Navajo County, Arizona, experienced zero murders and one armed robbery in 2014, but was given one MRAP vehicle, three other armored vehicles, and twenty-four assault rifles. Wasatch County, Utah, which experienced no murders and no robberies, received an MRAP and fifteen M16s. Where there actually was some crime to be found, the equipment totals were quite impressive. Five counties in the Los Angeles urban area (Los Angeles, Riverside, Santa Barbara, San Bernardino, and Ventura) sought and received 4,854 night-vision devices; 3,851 M16s; 27 helicopters; 7 armored vehicles; and 5 grenade launchers.
The 1033 Program is actually but a part of the whole picture. The Department of Homeland Security has been issuing grants to local law enforcement to finance their militarization, a program that today “dwarfs the 1033 program.” In 2011, it was estimated that over the past decade DHS had issued no less than $34 billion in grants for this purpose, which underwrote the purchase of everything from assault rifles to armored vehicles.
Schools Get Military Equipment
The Chronicle of Higher Education found that many university police departments were joining the law enforcement arms race; 124 colleges and universities obtained material through the 1033 Program. Half had acquired M16s, fully automatic assault rifles. Arizona State University had the most, seventy, while the University of Maryland and Florida International University had fifty each.

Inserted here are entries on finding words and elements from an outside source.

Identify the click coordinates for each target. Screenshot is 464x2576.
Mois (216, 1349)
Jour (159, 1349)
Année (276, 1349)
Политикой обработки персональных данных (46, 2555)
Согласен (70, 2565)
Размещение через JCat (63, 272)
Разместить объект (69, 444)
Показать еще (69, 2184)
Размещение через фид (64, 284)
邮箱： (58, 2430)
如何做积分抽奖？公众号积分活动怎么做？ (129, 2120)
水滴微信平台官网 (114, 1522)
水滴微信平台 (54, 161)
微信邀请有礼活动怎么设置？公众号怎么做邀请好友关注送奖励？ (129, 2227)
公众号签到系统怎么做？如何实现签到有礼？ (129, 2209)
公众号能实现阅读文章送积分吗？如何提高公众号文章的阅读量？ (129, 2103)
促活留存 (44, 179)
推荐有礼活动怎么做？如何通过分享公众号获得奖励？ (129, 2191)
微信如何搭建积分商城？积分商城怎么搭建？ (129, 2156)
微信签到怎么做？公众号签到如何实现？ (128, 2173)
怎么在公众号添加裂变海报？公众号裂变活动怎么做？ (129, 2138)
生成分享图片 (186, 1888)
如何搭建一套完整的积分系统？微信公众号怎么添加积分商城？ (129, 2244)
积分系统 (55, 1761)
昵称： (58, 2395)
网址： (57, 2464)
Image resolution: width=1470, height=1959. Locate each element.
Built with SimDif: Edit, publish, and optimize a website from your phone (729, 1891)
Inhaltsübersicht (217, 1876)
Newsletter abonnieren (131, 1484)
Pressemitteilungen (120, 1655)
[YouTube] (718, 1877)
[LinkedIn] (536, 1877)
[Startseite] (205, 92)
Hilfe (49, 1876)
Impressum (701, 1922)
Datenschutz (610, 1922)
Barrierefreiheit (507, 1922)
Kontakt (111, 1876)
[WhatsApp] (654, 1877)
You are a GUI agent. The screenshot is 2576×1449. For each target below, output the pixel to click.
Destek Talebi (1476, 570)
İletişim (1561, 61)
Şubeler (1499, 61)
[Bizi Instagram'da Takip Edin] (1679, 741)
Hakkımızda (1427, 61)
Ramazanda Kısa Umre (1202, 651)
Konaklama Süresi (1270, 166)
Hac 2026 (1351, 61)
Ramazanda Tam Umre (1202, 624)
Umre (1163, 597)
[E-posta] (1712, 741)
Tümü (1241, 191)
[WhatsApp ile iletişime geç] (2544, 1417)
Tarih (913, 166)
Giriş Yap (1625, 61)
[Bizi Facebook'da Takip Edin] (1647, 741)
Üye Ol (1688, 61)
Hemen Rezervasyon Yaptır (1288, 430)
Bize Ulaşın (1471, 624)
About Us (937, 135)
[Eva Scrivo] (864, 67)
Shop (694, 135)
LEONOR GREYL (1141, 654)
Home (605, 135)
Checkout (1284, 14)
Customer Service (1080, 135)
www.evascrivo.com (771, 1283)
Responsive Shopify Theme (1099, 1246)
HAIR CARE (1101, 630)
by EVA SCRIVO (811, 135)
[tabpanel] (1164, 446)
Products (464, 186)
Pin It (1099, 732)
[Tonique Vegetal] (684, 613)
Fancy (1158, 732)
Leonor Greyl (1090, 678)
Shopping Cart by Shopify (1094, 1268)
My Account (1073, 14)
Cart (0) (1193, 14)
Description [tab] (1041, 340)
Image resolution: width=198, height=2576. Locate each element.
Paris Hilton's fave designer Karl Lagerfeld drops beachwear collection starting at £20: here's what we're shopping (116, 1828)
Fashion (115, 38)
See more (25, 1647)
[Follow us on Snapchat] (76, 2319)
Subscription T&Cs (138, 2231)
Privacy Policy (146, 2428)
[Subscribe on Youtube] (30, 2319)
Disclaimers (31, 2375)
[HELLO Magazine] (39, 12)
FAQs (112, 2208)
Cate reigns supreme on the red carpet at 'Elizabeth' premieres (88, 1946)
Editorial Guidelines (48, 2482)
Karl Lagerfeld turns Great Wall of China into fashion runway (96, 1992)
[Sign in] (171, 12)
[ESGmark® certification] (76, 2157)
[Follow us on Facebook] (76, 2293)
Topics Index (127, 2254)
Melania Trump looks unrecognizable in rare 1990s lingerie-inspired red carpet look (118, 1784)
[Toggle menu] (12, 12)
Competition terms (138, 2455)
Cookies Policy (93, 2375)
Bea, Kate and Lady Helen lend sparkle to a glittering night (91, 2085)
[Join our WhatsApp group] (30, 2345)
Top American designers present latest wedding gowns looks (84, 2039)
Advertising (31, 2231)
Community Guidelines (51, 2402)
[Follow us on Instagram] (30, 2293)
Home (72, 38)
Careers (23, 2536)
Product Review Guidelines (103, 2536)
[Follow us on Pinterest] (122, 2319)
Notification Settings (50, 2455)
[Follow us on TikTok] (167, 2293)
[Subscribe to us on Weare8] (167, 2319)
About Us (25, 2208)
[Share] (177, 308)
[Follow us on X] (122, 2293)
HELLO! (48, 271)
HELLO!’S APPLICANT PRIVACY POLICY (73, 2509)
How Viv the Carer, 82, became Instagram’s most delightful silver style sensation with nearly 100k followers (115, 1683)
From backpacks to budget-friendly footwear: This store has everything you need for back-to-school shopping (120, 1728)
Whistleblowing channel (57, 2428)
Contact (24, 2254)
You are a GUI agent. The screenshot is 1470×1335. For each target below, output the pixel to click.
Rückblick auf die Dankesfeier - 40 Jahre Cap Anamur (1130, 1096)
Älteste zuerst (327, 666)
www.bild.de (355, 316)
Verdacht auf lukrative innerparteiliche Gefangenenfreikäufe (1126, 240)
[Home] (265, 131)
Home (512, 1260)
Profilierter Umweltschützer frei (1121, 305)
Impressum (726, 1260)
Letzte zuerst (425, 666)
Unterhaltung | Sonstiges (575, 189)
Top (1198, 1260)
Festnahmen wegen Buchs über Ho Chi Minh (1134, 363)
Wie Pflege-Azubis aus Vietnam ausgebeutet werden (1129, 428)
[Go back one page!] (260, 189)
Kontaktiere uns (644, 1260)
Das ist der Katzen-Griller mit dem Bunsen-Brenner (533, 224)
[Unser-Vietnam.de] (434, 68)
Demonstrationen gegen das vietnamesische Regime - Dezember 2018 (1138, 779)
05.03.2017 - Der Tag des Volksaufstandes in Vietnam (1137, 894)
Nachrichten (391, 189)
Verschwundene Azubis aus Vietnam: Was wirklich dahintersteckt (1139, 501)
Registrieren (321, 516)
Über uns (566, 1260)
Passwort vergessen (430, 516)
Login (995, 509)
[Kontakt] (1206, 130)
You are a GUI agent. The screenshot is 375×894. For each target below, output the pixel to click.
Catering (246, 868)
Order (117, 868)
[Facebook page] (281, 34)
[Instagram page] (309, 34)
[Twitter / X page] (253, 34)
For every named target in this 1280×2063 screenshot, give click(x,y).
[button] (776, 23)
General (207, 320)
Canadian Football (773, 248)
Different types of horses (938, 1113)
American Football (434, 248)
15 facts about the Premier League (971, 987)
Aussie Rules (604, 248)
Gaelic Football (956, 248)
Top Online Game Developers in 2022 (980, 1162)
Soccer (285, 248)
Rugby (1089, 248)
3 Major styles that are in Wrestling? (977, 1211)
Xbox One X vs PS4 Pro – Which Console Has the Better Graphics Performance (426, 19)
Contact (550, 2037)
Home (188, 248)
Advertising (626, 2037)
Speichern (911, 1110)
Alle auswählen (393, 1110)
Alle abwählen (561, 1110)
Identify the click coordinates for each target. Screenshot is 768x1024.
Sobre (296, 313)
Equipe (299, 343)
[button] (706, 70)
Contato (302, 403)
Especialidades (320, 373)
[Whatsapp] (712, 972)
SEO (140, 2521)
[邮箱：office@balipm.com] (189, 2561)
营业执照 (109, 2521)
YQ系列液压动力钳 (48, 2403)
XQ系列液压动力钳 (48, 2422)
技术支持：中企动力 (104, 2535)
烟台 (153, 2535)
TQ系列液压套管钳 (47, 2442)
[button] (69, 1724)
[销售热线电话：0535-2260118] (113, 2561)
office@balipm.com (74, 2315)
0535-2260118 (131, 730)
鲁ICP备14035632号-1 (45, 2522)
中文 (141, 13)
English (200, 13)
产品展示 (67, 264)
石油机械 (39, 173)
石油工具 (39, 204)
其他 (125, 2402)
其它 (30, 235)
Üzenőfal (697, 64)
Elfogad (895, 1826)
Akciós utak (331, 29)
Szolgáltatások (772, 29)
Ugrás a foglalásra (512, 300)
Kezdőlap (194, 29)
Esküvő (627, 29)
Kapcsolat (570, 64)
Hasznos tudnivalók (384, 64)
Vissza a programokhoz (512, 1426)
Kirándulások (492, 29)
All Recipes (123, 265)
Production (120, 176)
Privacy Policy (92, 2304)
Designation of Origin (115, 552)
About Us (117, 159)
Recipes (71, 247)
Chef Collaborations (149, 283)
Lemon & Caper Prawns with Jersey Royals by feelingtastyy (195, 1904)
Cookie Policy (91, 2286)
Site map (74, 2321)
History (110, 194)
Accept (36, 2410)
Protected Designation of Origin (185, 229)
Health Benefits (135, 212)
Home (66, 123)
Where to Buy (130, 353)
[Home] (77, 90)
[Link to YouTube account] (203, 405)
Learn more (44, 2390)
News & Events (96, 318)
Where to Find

Even K-12 school security wanted to be able to rock-and-roll with M16s:
Texas and California top the list of states in which school districts are known to have received weapons, with 10 districts in Texas having received a total of 82 M-16 and M-14 rifles, 25 automatic pistols and 45,000 rounds of ammunition, and the Los Angeles Unified School District (LAUSD) receiving 61 M-16 rifles, three grenade launchers and an MRAP.
Gone are the days when elementary school teachers kept classroom order with deadly rulers—today they can draw M16s and grenade launchers from the school armory!
Law Enforcement Militarization: The Larger Picture
Ever since the concept of professional policing arose in the nineteenth century, the American approach has been to draw a clear line between military and police functions, training, and thinking. This was a practical separation: the military is fundamentally aimed at the enemy with an objective to break things and kill people; the police are aimed at erring citizens with an objective to bring them into compliance with the law. Over the past few decades the two functions have moved toward a merger. The military function is seen as bringing the enemy (the word itself has vanished from our discourse, now they are “insurgents” or “fighters”) to “justice.” The police function, in contrast, is increasingly seen as obtaining compliance by intimidation and overt use of force. The confusion of the two functions is neither practical nor politically healthy and leads to a government that is more dangerous and intimidating to its own citizens than to its enemies.
The military function is one that is especially dangerous, and thus we have for centuries kept it under the tightest of controls. Or perhaps it would be more accurate to say that the military has kept itself under those controls. The military world is bound by concepts of honor, duty, obedience, and submission to civilian control. There is a considerable danger that civilian agencies may take on the military’s weapons and tactics without acquiring these restraining factors. We need look no farther than the tragedies at Waco and at Ruby Ridge to see the reality of this danger. To have the weapons of war carried by those who lack the military’s restraining ethos is to create a dangerous imbalance between power and responsibility, and to make the United States a more dangerous place.